- Born: 1957 (age 68–69) Kabul, Kingdom of Afghanistan
- Occupations: Film director, actor, film producer, cinematographer
- Known for: Qais-e-Chaifroosh (local movie)
- Height: 171 cm (5 ft 7 in)

= Salim Shaheen =

Afghan actor (born 1957)

Salim Shaheen is an Afghan actor, producer and filmmaker. He has made over 100 films and is the subject of the documentary The Prince of Nothingwood.

==Career==
Salim Shaheen has made over 100 films in Afghanistan despite the Taliban forbidding the capture of images. The low-budget films are popular and tend to be action-orientated, influenced by Bollywood and kung fu film. He made his first production at the age of 16. Shaheen is known by the nicknames Afghanistan's Steven Spielberg and Sultan-e-cinema.
During the Afghan Civil War (1989–1992) Shaheen was a military commander and continued to make films using his soldiers as actors.

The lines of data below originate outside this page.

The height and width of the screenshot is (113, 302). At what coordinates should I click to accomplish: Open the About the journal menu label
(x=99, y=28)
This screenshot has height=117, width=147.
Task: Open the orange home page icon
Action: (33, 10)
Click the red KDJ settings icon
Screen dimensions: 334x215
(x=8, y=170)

In 1995, a filmset was bombed and nine of Shaheen's crew were killed. His film Debt was made in 2004 and led to him becoming nationally famous. French journalist Sonia Kronlund made the documentary The Prince of Nothingwood about Shaheen in 2017. This resulted in him visiting the Cannes Film Festival and Mumbai International Film Festival with the film.

== Personal life ==
Shaheen was born in 1957 on Kabul, Afghanistan. He fell in love with Bollywood cinema when he saw Yaadon Ki Baaraat at the age of 8. He is married with 14 children. Between 1997 and 2004, he lived in Pakistan. Shaheen was arrested for cyber crime in late 2019 for allegedly blackmailing a co-star, as he travelled to a film festival. He denied the charges and was convicted to three years' imprisonment, reduced to two on appeal.